An alternative to the adjusted school mean is a measure based on changes in students’ academic achievement over time. As a measure of school performance, school mean growth may offer a more tractable and accurate method of adjusting for socio-demographic characteristics by providing control over confounding influences associated with the stable characteristics of students (Haertel, 1999; Lane & Stone, 2002; Stevens et al., 2000). Repeated measurement of individual students provides control over the background and intake characteristics that strongly impact the level at which a student performs by shifting the measurement process from indexing student performance at a single point in time to tracking the rate of pupil progress over time (Sanders & Horn, 1994). The calculation of student growth rates thus enable schools to be evaluated in terms of the gains students make instead of the level at which students start, thereby enabling a more valid comparison of schools that differ in the intake characteristics of their student bodies.

Despite the promise of using multilevel, longitudinal models to measure school performance, very few states have accountability systems that track individual students over time or use analytic methods that account for the hierarchical structure of accountability data (Council of Chief State School Officers, 2001; Education Week, 2001, 2002). However, the importance of basing an accountability system on an outcome measure that can be impacted by school practice and policy cannot be overstated. If school effectiveness is not evaluated in a way that actually reflects school practices and policies but instead reflects student intake characteristics, the state system for evaluating school performance can become a source for flawed decision-making and a target of criticism and possible litigation by disgruntled stakeholders (Parkes & Stevens, in press). Misguided assessment policy can thus stall attempts at constructive school-based change and effectively undermine the intent of the accountability system.

The present study demonstrated that assessments of school performance vary on the basis of the analytic methods applied to the data. Depending on whether schools were evaluated in terms of mean achievement or mean growth, assessments of school performance were shown to differ dramatically. In some cases, schools with low mean scores had high growth rates and schools with high mean scores had low growth rates. These results suggest that states should not rely on the school mean as the sole indicator of school effectiveness. Instead, consideration should be given to incorporating into school accountability systems measures that track student learning or growth over time. The importance of assessing student growth is further underscored by the amount of variation in growth rates that can be attributed to school-to-school differences. In the present study, school differences in mean growth were two times greater than school differences in mean achievement in mathematics and over four times greater than school differences in mean achievement in language. Identification of large amounts of school level variation in growth rates suggests that schools can have substantial influence on student achievement. Future research that examines the influence of school demographic factors, school climate, and school practice and policy on school growth trajectories will begin to facilitate our understanding of why some schools are more effective at promoting student growth in achievement than others.

References

Aitkin, M. & Longford, N. (1986). Statistical modeling issues in school effectiveness studies. Journal of the Royal Statistical Society, Series A, 149, 1-43.
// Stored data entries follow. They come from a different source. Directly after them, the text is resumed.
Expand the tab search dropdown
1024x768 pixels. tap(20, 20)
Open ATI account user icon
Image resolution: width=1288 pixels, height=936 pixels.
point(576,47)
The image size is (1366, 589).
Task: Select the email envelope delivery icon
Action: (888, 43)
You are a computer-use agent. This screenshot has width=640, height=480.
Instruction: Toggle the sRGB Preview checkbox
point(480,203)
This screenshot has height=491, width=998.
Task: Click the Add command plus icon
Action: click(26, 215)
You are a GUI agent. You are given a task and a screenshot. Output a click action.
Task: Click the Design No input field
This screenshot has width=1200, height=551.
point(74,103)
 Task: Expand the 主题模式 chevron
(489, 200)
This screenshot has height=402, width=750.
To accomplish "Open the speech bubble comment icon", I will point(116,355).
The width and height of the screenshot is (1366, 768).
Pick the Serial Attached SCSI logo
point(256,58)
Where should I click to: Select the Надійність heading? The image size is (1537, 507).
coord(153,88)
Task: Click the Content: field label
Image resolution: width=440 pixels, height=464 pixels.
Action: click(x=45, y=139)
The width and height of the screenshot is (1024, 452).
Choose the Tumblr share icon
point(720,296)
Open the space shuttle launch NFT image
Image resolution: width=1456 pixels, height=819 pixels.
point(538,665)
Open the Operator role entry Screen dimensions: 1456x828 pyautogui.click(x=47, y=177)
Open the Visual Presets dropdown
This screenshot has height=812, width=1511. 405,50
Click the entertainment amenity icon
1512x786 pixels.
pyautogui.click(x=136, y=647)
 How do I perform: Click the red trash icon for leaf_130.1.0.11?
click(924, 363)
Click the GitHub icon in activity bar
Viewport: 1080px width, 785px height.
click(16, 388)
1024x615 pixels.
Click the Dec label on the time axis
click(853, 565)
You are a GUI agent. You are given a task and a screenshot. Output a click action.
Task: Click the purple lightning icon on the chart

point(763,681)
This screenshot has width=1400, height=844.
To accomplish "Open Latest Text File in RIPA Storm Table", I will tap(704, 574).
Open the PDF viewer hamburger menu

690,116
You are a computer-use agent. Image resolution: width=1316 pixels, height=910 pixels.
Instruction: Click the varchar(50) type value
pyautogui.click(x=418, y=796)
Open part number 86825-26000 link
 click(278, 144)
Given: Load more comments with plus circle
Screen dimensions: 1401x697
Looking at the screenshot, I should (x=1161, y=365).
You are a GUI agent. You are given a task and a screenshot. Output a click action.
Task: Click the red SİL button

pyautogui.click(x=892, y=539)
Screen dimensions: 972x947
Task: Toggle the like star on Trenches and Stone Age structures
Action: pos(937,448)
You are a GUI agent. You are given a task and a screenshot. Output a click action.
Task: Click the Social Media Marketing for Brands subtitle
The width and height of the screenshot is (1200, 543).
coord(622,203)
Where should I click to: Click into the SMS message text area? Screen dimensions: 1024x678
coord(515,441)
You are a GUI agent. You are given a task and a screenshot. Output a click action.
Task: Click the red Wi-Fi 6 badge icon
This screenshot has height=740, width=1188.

Barton, P. & Coley, R. (1998). Growth in school: Achievement gains from the fourth to the eighthgrade. Princeton, NJ: Educational Testing Service.

Boyle, M.H., & Willms, J.D. (2001). Multilevel modeling of hierarchical data in developmental studies. Journal of Child Psychology and Psychiatry, 42, 141-162.

Brown, S. (1994). School effectiveness research and the evaluation of schools. Evaluation and Research in Education, 8, 55-68.

Bryk, A.S., & Raudenbush, S.W. (1987). Application of hierarchical linear models to assessing change. Psychological Bulletin, 101, 147-158.

Bryk, A.S., & Raudenbush, S.W. (1988). Toward a more appropriate conceptualization of research on school effects: A three-level hierarchical linear model. In R.D. Bock (Ed.), Multilevel analysis of educational data (pp. 159-204). San Diego: CA: Academic Press.

Bryk, A.S., & Raudenbush, S.W. (1992). Hierarchical linear models: Applications and data analysis methods. Newbury Park: SAGE.

Burstein, L. (1980). The analysis of multilevel data in educational research and evaluation. In D.C. Berliner (Ed.), Review of research in education (vol.8). Washington, DC: American Educational Research Association

Clotfelter, C.T., & Ladd, H.F. (1996). Recognizing and rewarding success in public schools. In H.F. Ladd (Ed.), Holding schools accountable: Performance-based reform in education (pp. 23-63). Washington, DC: The Brookings Institution.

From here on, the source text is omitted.